> _Consignes_
a) Dans la critique de L'Ange rouge, de qui le personnage principal tombe-t-il amoureux ?
b) Citez tous les interprètes du film nommés dans la critique de L'Ange rouge.

> _Document source_
——————
Comme le soulignent les bonus de l’édition blu-ray édité par The Jokers Films, de nombreux vétérans de la guerre sino-japonaise ont complimenté le film de Masumura pour son authenticité. Le fait que ce film provienne d’un pays qui a tant soutenu ses militaires et ses classes guerrières est une initiative assez audacieuse. Oui, ce n’est pas un film agréable, quel que soit le critère utilisé, mais il est aussi audacieux et intrépide que possible. Il s’agit d’une satire débridée et sanglante que peu de réalisateurs ont le courage d’affronter.
Aussi passionnée et ouverte que soit la performance d’Ayako Wakao dans le rôle du personnage principal, la façon dont son rôle évolue est ma plus grande réserve. Elle tombe amoureuse du docteur Okabe, beaucoup plus âgé qu’elle. Une histoire qui introduit un côté mélodramatique en contradiction avec l’histoire d’une infirmière dont l’empathie et la compréhension se traduisent par une série de cadavres dans son sillage. Au mieux, on a l’impression d’une histoire romantique forcée pour plaire à un public qui ne regarderait jamais un tel film. Au pire, cela ressemble à une décision délibérée de donner à Nishi une raison de se mettre en danger pendant la guerre. Quoi qu’il en soit, cela ne rend pas service à L’Ange rouge. Même si une certaine ambiguïté morale subsiste, Masumura se concentre davantage sur l’aspect mélodramatique du film, qui fonctionne admirablement bien, comme dans le sublime Seisaku’s Wife sorti un an plus tôt également avec Ayako Wakao.
Malgré tout, L’Ange rouge est l’un des nombreux films fascinants produits par le Japon dans les années 1960 et une autre corde à la vague fascinante et divergente des films contre la guerre, un film qui aborde le sujet avec une approche beaucoup plus directe que Godzilla et ses semblables.
L’Ange rouge de Yasuzô Masumura, 1h26, avec Yûsuke Kawazu, Ayako Wakao, Shinsuke Ashida – En Blu-ray chez The Jokers Films
Dossier co-écrit avec Vincent Pelisse.
——————
[Enregistrements stockés]
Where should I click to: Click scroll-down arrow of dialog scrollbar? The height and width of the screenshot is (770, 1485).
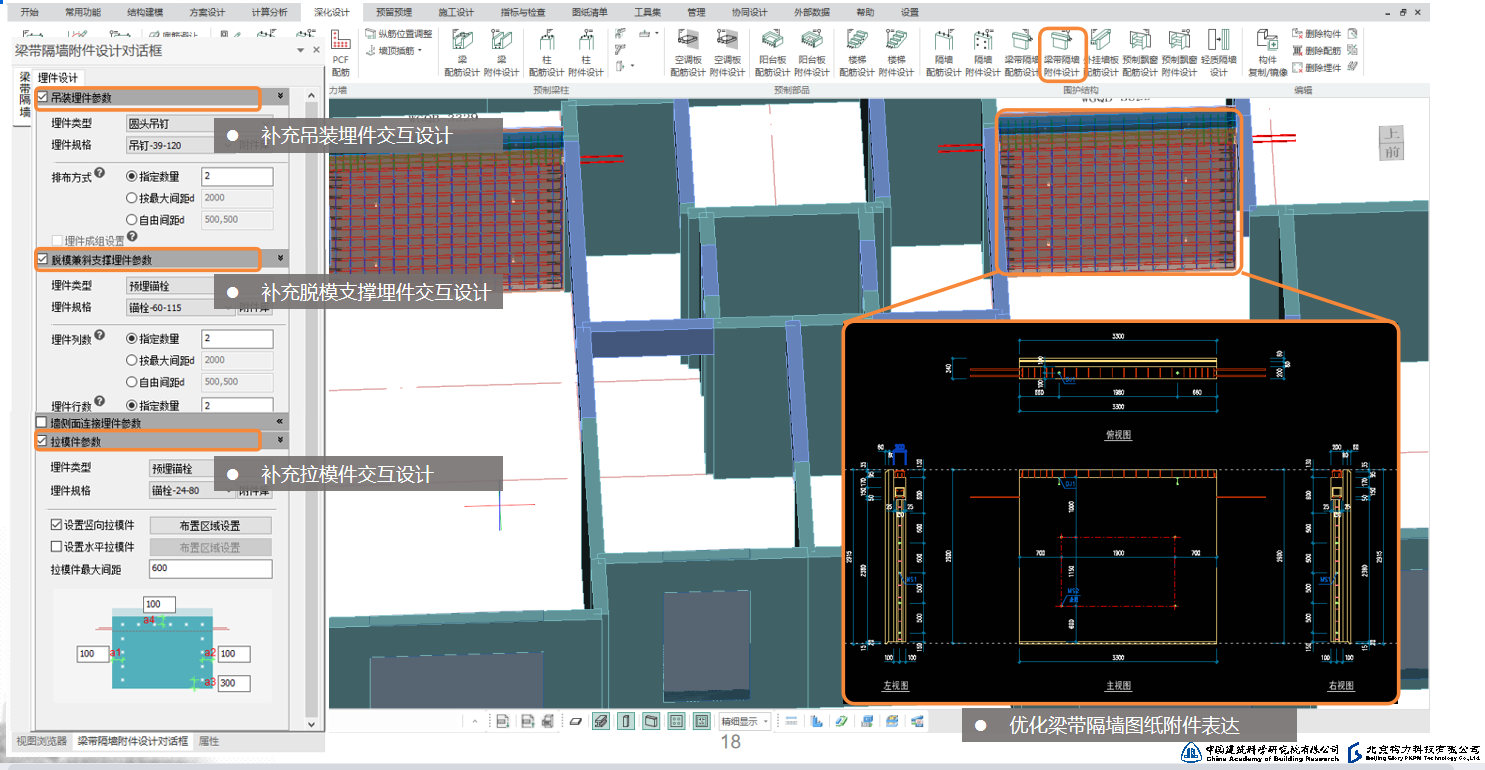coord(311,724)
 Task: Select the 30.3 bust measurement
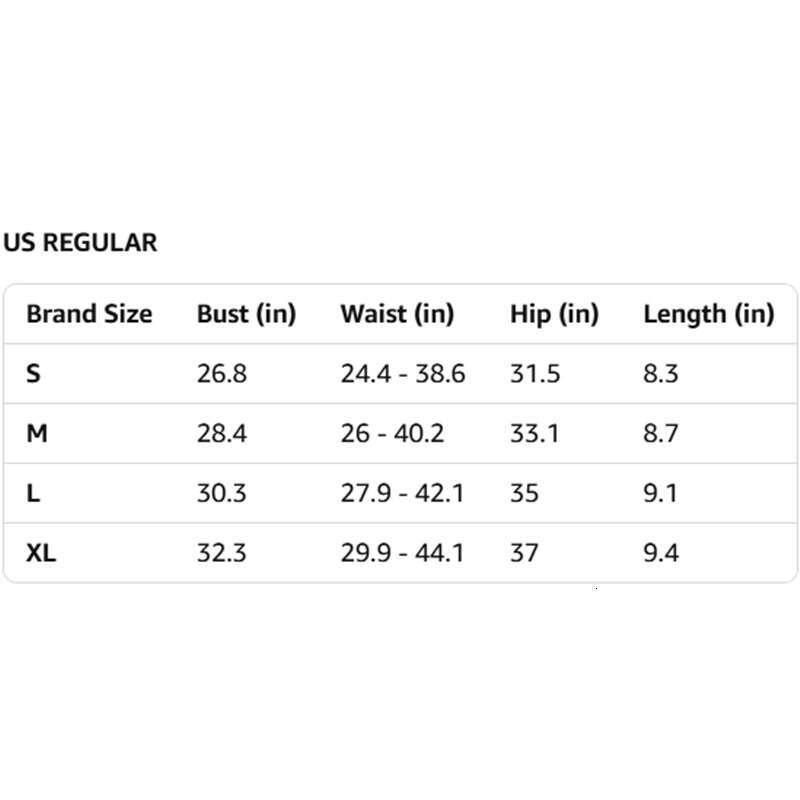221,493
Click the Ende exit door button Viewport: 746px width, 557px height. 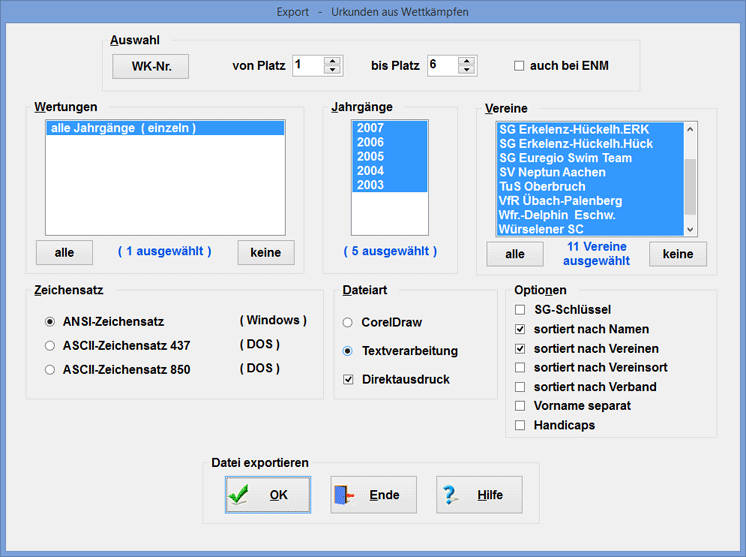point(373,495)
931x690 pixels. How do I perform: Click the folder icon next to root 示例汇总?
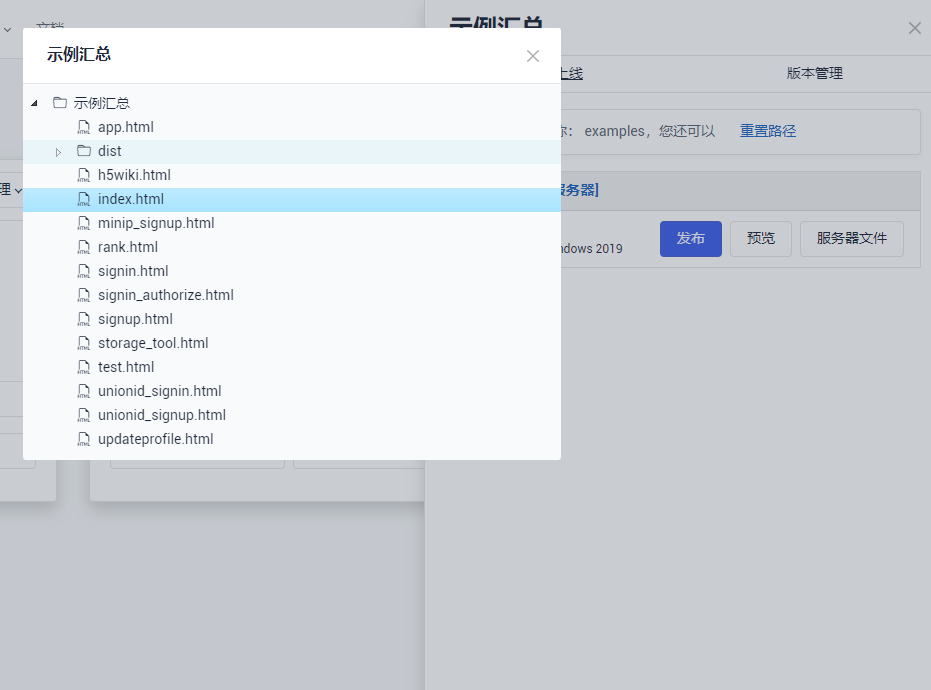pyautogui.click(x=60, y=103)
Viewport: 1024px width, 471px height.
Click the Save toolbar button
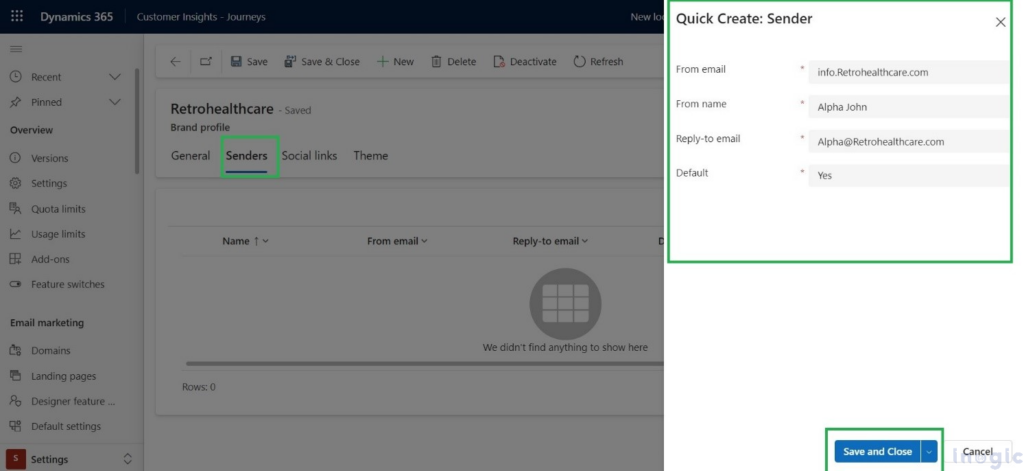click(x=249, y=62)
——————
> _Réponses_
a) Du docteur Okabe, beaucoup plus âgé qu'elle.

b) Yûsuke Kawazu, Ayako Wakao, Shinsuke Ashida